The OPEC+ meeting came a week after the United States and to a lesser extent China, India and Japan decided to dip into their strategic reserves to help bring down crude prices, after a price surge that has undermined economic recovery.
“We suspect that the US-led co-ordinated release of oil reserves… was one reason why OPEC+ decided to push ahead with their plan to raise oil output,” said commodities economist Edward Gardner from Capital Economics, noting that “the group might not want to provoke further action from the large oil consumers”.
“Rather surprisingly, OPEC+ decided to go ahead with the increase, sending prices back into the red”, said Michael Hewson, chief market analyst at CMC Markets.
The decision did indeed send prices for the two benchmark oil contracts, WTI and Brent, tumbling to their lowest levels since late August at $62 and $65 per barrel respectively.
They then recovered to nearly $67 and $70, both gains on the day, but were still some way below the highs recorded in late October.

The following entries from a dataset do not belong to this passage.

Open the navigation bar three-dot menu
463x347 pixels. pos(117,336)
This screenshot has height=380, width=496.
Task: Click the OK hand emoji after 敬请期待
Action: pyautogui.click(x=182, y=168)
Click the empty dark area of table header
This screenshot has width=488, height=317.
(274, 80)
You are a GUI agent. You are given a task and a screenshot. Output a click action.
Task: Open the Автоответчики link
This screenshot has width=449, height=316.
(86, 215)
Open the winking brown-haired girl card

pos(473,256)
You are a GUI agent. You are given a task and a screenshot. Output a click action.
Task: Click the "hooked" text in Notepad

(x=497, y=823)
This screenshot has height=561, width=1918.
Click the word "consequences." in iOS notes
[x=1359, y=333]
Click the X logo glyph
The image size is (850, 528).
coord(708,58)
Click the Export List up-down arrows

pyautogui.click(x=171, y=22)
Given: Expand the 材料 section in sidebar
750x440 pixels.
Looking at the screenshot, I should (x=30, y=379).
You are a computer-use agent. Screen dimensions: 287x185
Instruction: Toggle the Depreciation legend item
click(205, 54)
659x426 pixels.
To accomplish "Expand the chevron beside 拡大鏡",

The United States welcomed the decision by OPEC+ members to increase output.
“Together with our recent coordinated release from the (strategic petroleum reserves), we believe this should help facilitate the global economic recovery,” said White House spokeswoman Jen Psaki.
Russian Deputy Prime Minister Alexander Novak told news agencies that the decision “was explained by the fact that the market is stable and that demand is recovering”.
However, he acknowledged that there was “a lot of uncertainty” linked to the Omicron variant and said that “we will — along with other countries — of course monitor the situation to see how it affects travel”.
Ann-Louise Hittle, head of oils research at Wood Mackenzie, said that “in a highly uncertain situation, the best option is to stick with the plan. That is exactly what OPEC+ has done today.”
Analysts also noted that Thursday’s meeting had been technically left “in session”, which according to Gardner “appears to be a way of leaving the door open for a change to output quotas before the next meeting in early January”.
In the run-up to the meeting, OPEC and its members had kept markets guessing as to the likely course of action.
At a technical meeting on Wednesday, OPEC Secretary General Mohammed Barkindo had “highlighted… that steady progress has been made on the global economic recovery”, but also “underscored the need to remain attentive to the prevailing uncertainties and shifting conditions, including those related to the new Covid-19 variant Omicron.”
The group’s spare capacity is some 10 times higher than the 400,000 barrels per day that it has been adding to the markets every month.
OPEC+ drastically slashed output last year as the pandemic began to unfold, and virus-related restrictions caused demand to crash.
Another variable the bloc may have to contend with in coming months is the possible return to the market of Iran if talks in Vienna lead to the revival of the 2015 nuclear deal between Tehran and world powers.
Iran’s Foreign Minister Hossein Amir-Abdollahian said Thursday a deal was “within reach if the West shows good will”.